Task material below:
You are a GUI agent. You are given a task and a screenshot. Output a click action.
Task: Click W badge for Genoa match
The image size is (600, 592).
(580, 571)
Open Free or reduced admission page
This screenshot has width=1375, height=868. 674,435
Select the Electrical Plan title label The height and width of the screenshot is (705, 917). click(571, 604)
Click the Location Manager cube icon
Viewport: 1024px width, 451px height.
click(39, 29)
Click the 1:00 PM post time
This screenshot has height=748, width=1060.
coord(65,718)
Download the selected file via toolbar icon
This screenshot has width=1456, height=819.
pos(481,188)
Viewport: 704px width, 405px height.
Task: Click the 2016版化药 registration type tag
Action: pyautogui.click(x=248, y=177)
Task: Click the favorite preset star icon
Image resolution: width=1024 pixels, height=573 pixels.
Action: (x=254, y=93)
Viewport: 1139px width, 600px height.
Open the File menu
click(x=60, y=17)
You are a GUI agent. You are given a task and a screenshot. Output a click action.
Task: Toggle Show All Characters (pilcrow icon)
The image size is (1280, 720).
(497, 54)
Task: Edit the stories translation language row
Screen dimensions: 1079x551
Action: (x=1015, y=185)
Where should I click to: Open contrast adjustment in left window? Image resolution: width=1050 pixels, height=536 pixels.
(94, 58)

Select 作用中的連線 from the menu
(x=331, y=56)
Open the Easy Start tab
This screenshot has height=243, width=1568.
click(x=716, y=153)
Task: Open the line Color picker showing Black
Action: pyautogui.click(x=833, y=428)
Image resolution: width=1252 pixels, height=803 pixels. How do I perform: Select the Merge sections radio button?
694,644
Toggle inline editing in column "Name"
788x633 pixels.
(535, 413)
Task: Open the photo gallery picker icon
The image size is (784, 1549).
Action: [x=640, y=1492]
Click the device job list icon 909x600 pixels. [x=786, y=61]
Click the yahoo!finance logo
End of Task material.
Write the records out again so that each one matches the original exactly.

You are a GUI agent. You are given a task and a screenshot. Output a click action.
Task: Click W badge for Genoa match
The image size is (600, 592).
(580, 571)
Open Free or reduced admission page
This screenshot has width=1375, height=868. 674,435
Select the Electrical Plan title label The height and width of the screenshot is (705, 917). click(571, 604)
Click the Location Manager cube icon
Viewport: 1024px width, 451px height.
click(39, 29)
Click the 1:00 PM post time
This screenshot has height=748, width=1060.
coord(65,718)
Download the selected file via toolbar icon
This screenshot has width=1456, height=819.
pos(481,188)
Viewport: 704px width, 405px height.
Task: Click the 2016版化药 registration type tag
Action: pyautogui.click(x=248, y=177)
Task: Click the favorite preset star icon
Image resolution: width=1024 pixels, height=573 pixels.
Action: (x=254, y=93)
Viewport: 1139px width, 600px height.
Open the File menu
click(x=60, y=17)
You are a GUI agent. You are given a task and a screenshot. Output a click action.
Task: Toggle Show All Characters (pilcrow icon)
The image size is (1280, 720).
(497, 54)
Task: Edit the stories translation language row
Screen dimensions: 1079x551
Action: (x=1015, y=185)
Where should I click to: Open contrast adjustment in left window? Image resolution: width=1050 pixels, height=536 pixels.
(94, 58)

Select 作用中的連線 from the menu
(x=331, y=56)
Open the Easy Start tab
This screenshot has height=243, width=1568.
click(x=716, y=153)
Task: Open the line Color picker showing Black
Action: pyautogui.click(x=833, y=428)
Image resolution: width=1252 pixels, height=803 pixels. How do I perform: Select the Merge sections radio button?
694,644
Toggle inline editing in column "Name"
788x633 pixels.
(535, 413)
Task: Open the photo gallery picker icon
The image size is (784, 1549).
Action: [x=640, y=1492]
Click the device job list icon 909x600 pixels. [x=786, y=61]
Click the yahoo!finance logo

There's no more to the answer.